Richards started his career boxing in travelling shows like many other Aboriginal boxers, including his father who was a bareknuckle boxer. He then moved on to stadium fights, and took on Australian championships. He also fought internationally against prominent American and English fighters. His earnings allowed him to buy four houses. He married Dorothy Elizabeth Iselin in St Luke's Church of England, Brisbane, on 14 December 1935. He later re-married to Colleen Boyle, an Irish immigrant.

He intentionally fought harder than he was told to at times, winning fights that organisers had told him to lose, and was often matched against fighters in higher weight categories. His reputation was also marred by gambling, including the 'ring-in' known as the 'bowser boy affair' in 1936.
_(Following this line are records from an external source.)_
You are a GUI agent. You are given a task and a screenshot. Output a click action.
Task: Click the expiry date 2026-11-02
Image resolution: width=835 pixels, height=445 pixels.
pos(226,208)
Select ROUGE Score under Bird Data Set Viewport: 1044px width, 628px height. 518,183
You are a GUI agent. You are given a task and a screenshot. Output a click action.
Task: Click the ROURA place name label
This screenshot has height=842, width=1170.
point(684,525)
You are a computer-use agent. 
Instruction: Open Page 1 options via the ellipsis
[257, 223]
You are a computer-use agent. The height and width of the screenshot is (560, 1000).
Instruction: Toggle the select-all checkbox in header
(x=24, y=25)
He was also considered a contender for the world middle and light heavyweight championships for his wins including his defeat of 34 out of 50 bouts against overseas celebrity boxers.

== Post-career ==
The death of his wife, Dorothy, in 1937 from tuberculosis had severely affected him. At the end of his career, he fought in Sydney pubs against any who would challenge him. He eventually used up all his earnings and the native affairs branch of the Queensland government was requested to take jurisdiction over him after police in Sydney charged him with vagrancy in May 1947. He was subsequently incarcerated at the Woorabinda Aboriginal settlement and was released after three years.
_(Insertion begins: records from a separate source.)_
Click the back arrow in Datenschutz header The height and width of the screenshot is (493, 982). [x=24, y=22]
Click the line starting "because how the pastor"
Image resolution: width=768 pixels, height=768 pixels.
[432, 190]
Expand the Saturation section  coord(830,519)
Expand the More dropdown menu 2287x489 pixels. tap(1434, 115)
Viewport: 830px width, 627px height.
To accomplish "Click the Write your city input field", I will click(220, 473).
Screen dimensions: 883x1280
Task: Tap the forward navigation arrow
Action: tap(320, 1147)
He briefly lived in Brisbane, and then Sydney. While in Sydney he was arrested for 'vagrancy and drunkenness' and, under the 'Queensland Act', was sent to the Aboriginal reserve on Palm Island, Queensland, where he tended gardens and refused to talk about his boxing career. He also worked as a carpenter's labourer and managed a single men's home. At some point, he returned to Sydney after his daughter sent word of his estranged wife falling ill.

He died of a heart condition in Dulwich Hill in 1967. He was buried at Rookwood cemetery. He had a Catholic funeral which drew a great crowd, with many Australian boxing celebrities attending. He was survived by his daughter.

== Legacy ==
Richards was inducted into the Australian National Boxing Hall of Fame in 2003.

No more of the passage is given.